Nella logica dell’economia della sorveglianza, i dati personali sono la materia prima che questi moderni capitalisti estraggono da noi utenti per realizzare i loro prodotti da piazzare sul mercato dei più evoluti servizi informatici, arricchendosi a dismisura: complessivamente, l’economia basata sui big data è stimata tra i 150 e i 200 miliardi di dollari.

In questi giorni sono comparse molte piattaforme per garantire la connettività, piattaforme che ci sono sempre state ma che la crisi innescata dal distanziamento sociale ha portato a un improvviso impennata di utenti e accessi. Alcune di queste in corsa hanno dovuto rivedere i propri codici e la crittografia dei propri programmi proprio per le norme sulla privacy e l’utilizzo dei dai personali. Questi strumenti manterranno ancora una grande centralità nel futuro prossimo, soprattutto per quanto riguarda le nuove relazioni produttive, sperando di poter al più presto tornare ad accorciare le distanze per quanto riguarda il personale ed il sociale.

Allungando lo sguardo sull’orizzonte che abbiamo davanti da una parte abbiamo bisogno di dotarci di strumenti equivalenti e indipendenti, ma dall’altra parte dobbiamo essere consapevoli che la battaglia contro i colossi della rete, tutt’altro che uno spazio incontaminato e autonomo, si combatte su un piano tutto sociale e politico. Prima ancora che sul pianto tecnologico.
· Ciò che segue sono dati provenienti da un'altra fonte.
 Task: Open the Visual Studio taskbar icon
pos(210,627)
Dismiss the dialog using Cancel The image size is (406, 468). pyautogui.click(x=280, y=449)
E’ la subalternità dei governi ai monopoli delle Bightech il problema. La stessa subalternità manifesta con le compagnie petrolifere, farmaceutiche, agricole, multinazionali ecc. La battaglia è la stessa. Dobbiamo opporci ai finanziamenti pubblici alle multinazionali, di qualsiasi ordine e grado, comprese in questo caso alle BighTech come Google e il suo esercito di sviluppatori. L’accesso alle tecnologie e alla rete deve essere garantito a tutte e tutti indipendentemente dalla propria disponibilità economica, in quanto ad oggi spazio irrinunciabile di relazione. La fiscalità delle BighTech ha ricadute contributive irrisorie rispetto alla ricchezza effettivamente prodotto. Alla gara di solidarietà che è esplosa in queste ultime settimane e che ha coinvolto diverse aziende e privati in donazioni libere alle strutture sanitarie è necessario accompagnare un percorso di riappropriazione di quella ricchezza da rovesciare e ridistribuire per far fronte a tutti i fronti di emergenza che il Covid19 ha innescato, non solo sanitario ma anche economico. La rete per antonomasia non ha confini quindi è difficile dire chi debba tassare chi visto che ogni singolo paese ha accesso alla rete e che le sedi fiscali di queste compagnia sono generalmente situate in fortini fiscali che consentono un grandissimo margine di arricchimento. In questo senso è necessario ribaltare la concezione capitalistico di proprietà. Siamo sottoposti ad una forte e necessaria interdipendenza dalla tecnologia di rete in questo momento. Dobbiamo essere in grado di comprenderla e di utilizzarla come campo di battaglia e rovesciamento di tutti i rapporti di subalternità politica che favoriscono l’arricchimento di pochi. Bisogna usare questa temporalità di distanziamento sociale per raffinare il campo della rivendicazione politica e sociale, su tutti i piani, sì che quando finalmente le barriere saranno cadute non vi sia più paura di rivendicare la propria esistenza.